▶ _Written instruction 1_
Rewrite the records with "pin icon" changed to "map marker" and everything else kept the same, leaving the pictures out of your answer.

▶ _Text provided_
I don't personally think that this API should offer access to underlying mark-up or attributes, including ARIA. My reasons being that:
- the information is already available via browser developer tools; and
- this automation spec relates to screen reader testing in general, not just for the web.
To expand on this, the internal representation of an object within a screen reader is the most relevant to how that object's semantics are conveyed to users. Ensuring that the use of ARIA and other technologies is translated correctly across API boundaries is an important task, but belongs in the test suites for browsers, UI toolkits and other places where that translation happens.

To address your last question:

... how would we indicate to the user of the API when a screen reader output is given due to a delayed response, such as an update to an aria-live region? If I wanted to write a test that ensures an aria-live region is updated when clicking a button, how would I be notified when that happens?

My understanding is that you would trigger the live region feedback in some way, and then write code to expect speech output within a certain period of time. If the speech feedback didn't arrive within that timeout, you would consider the test to have failed. This is similar to how certain integration tests are written today against browsers.

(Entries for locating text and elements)

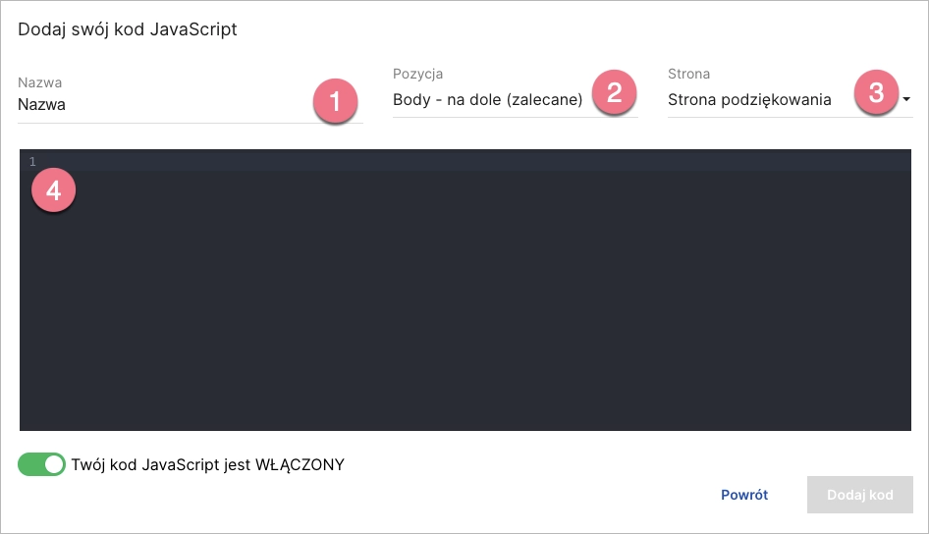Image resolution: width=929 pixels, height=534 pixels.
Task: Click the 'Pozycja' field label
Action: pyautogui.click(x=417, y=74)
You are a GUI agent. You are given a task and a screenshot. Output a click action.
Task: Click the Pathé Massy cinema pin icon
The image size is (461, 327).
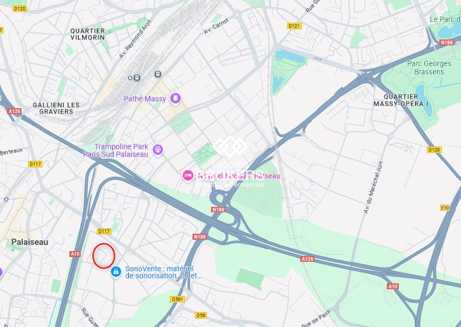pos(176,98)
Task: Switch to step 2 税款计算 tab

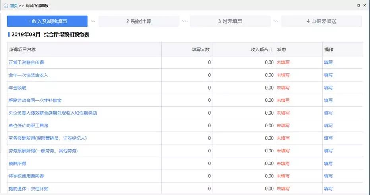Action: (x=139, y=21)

▶ _Written instruction 2_
Reproduce the part of the text on the screen reader automation API between "To expand on" and "that translation happens.", inclusive, without altering a word.

▶ _Output 1_
Image resolution: width=929 pixels, height=534 pixels.
Task: Click the 'Pozycja' field label
Action: pyautogui.click(x=417, y=74)
You are a GUI agent. You are given a task and a screenshot. Output a click action.
Task: Click the Pathé Massy cinema map marker
The image size is (461, 327).
pos(176,98)
Task: Switch to step 2 税款计算 tab

Action: (x=139, y=21)

▶ _Output 2_
To expand on this, the internal representation of an object within a screen reader is the most relevant to how that object's semantics are conveyed to users. Ensuring that the use of ARIA and other technologies is translated correctly across API boundaries is an important task, but belongs in the test suites for browsers, UI toolkits and other places where that translation happens.